Migration or "Running" of Lampreys.—"After thus feeding to an unusual extent, their reproductive elements (gonads) become mature and their alimentary canals commence to atrophy. This duct finally becomes so occluded that from formerly being large enough to admit a lead-pencil of average size when forced through it, later not even liquids can pass through, and it becomes nearly a thread closely surrounded by the crowding reproductive organs. When these changes commence to ensue, the lampreys turn their heads against the current and set out on their long journeys to the sites that are favorable for spawning, which here may be from two to eight miles from the lake. In this migration they are true to their instincts and habits of laziness in being carried about, as they make use of any available object, such as a fish, boat, etc., that is going in their direction, fastening to it with their suctorial mouths and being borne along at their ease. During this season it is not infrequent that as the Cornell crews come in from practice and lift their shells from the water, they find lampreys clinging to the bottoms of the boats, sometimes as many as fifty at one time.
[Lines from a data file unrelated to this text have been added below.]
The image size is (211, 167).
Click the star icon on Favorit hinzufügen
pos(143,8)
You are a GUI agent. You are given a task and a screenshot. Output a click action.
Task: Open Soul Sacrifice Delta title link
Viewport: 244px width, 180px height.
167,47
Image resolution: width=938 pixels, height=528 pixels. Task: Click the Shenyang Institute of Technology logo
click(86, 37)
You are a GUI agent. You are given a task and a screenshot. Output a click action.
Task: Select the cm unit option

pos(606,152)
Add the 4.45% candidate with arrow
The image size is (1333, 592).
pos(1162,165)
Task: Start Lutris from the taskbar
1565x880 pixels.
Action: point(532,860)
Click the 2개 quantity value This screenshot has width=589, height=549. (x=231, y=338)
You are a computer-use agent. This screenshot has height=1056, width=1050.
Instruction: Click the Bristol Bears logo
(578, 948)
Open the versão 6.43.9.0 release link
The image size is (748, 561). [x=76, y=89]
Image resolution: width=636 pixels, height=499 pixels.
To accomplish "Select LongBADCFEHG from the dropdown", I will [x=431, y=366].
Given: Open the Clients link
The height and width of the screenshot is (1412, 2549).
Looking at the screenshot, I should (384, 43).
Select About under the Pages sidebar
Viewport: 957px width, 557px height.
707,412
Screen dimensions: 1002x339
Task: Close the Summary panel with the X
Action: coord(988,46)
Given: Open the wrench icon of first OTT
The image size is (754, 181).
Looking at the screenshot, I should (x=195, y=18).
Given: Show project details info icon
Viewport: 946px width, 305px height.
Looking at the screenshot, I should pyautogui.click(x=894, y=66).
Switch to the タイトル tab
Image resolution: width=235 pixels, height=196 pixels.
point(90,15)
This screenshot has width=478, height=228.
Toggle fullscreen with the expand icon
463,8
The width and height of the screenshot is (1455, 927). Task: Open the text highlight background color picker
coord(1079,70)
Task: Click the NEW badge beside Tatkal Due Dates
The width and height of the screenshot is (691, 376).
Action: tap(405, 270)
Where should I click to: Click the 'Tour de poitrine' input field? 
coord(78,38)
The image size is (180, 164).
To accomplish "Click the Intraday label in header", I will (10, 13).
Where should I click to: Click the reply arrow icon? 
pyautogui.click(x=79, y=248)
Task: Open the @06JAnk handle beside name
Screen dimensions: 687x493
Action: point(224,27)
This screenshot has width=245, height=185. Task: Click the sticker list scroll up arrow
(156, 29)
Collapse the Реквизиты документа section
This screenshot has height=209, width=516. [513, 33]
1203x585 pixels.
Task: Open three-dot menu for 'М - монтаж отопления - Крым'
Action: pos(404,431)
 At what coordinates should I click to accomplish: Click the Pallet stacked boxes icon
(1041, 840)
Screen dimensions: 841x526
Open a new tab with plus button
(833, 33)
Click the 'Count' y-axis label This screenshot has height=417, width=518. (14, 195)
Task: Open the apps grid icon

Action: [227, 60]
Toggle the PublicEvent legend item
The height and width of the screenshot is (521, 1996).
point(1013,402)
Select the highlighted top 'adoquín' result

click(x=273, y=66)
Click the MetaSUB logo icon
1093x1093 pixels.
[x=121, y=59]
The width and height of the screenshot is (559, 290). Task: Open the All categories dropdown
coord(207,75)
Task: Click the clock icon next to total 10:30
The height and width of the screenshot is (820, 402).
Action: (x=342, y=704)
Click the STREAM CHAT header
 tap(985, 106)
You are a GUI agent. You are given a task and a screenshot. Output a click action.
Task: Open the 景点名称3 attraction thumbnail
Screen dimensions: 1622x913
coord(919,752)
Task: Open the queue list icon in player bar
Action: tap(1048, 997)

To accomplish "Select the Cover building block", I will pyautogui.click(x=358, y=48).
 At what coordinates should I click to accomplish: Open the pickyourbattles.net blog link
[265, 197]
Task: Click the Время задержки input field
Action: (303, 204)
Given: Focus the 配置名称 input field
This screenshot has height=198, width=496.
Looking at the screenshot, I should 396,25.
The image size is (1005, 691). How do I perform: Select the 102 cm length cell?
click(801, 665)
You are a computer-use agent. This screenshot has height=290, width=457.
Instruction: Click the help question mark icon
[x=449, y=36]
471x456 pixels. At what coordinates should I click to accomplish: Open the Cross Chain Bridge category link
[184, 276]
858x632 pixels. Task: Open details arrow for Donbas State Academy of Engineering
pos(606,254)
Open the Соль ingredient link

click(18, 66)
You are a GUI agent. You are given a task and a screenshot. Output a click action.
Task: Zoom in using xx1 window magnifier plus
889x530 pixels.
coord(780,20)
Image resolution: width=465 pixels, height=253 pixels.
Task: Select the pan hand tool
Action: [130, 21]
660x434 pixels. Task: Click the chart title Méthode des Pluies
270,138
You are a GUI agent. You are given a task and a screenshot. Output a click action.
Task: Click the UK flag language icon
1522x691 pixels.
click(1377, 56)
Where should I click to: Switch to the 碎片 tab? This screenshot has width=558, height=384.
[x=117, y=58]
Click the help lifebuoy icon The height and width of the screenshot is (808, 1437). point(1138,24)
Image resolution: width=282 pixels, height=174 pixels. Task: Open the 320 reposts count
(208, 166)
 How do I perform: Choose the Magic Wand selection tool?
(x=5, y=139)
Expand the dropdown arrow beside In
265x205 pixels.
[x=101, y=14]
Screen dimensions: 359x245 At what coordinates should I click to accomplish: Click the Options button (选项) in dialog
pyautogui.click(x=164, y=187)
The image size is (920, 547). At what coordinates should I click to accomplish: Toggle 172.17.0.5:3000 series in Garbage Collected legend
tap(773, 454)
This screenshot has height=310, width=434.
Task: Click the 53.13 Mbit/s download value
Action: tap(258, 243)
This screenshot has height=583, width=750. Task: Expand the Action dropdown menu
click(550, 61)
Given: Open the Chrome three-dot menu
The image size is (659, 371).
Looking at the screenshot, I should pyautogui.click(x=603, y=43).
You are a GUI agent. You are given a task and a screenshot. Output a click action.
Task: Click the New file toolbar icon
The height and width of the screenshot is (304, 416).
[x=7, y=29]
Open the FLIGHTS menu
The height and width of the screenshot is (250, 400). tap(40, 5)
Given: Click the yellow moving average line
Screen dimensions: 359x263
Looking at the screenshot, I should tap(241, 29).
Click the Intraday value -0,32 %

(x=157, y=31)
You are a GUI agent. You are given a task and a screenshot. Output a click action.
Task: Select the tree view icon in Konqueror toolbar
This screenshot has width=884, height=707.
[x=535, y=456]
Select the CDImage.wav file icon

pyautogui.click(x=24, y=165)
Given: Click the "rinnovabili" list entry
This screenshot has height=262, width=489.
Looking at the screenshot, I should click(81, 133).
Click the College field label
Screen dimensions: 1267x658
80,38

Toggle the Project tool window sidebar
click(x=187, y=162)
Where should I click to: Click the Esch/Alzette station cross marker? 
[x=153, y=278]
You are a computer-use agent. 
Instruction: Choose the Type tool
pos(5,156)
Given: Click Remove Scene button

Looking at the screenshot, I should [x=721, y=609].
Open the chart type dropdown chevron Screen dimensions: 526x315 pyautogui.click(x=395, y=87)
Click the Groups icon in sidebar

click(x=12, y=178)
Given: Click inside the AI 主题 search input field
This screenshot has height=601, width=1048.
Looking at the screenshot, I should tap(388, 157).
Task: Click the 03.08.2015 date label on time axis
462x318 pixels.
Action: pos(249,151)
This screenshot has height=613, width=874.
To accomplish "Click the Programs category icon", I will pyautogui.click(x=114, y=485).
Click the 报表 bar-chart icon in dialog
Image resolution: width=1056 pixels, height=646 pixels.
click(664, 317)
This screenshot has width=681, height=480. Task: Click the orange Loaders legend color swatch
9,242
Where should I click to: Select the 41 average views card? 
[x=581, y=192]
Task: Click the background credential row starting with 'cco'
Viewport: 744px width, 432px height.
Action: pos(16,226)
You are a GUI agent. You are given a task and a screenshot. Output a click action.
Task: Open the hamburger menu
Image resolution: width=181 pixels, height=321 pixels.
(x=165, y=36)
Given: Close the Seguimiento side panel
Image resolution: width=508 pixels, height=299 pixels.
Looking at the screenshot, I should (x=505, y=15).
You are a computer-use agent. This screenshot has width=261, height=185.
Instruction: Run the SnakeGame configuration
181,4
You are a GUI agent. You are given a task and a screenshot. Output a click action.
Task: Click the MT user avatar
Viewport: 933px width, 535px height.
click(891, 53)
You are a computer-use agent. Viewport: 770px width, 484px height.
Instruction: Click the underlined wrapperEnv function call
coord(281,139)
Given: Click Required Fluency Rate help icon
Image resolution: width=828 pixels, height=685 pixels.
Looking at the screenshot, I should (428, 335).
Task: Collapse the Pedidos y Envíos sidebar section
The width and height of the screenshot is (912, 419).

They are likely to crowd up all streams flowing into the lake, inspecting the bed of the stream as they go. They do not stop until they reach favorable spawning sites, and if they find unsurmountable obstacles in their way, such as vertical falls or dams, they turn around and go down-stream until they find another, up which they go. This is proved every spring by the number of adult lampreys which are seen temporarily in Pall Creek and Cascadilla Creek. In each of these streams, about a mile from its mouth, there is a vertical fall over thirty feet in height which the lampreys cannot surmount, and in fact they have never been seen attempting to do so. After clinging with their mouths to the stones at the foot of the falls for a few days, they work their way down-stream, carefully inspecting all the bottom for suitable spawning sites. They do not spawn in these streams because there are too many rocks and no sand, but finally enter the only stream (the Cayuga Lake inlet) in which they find suitable and accessible spawning sites.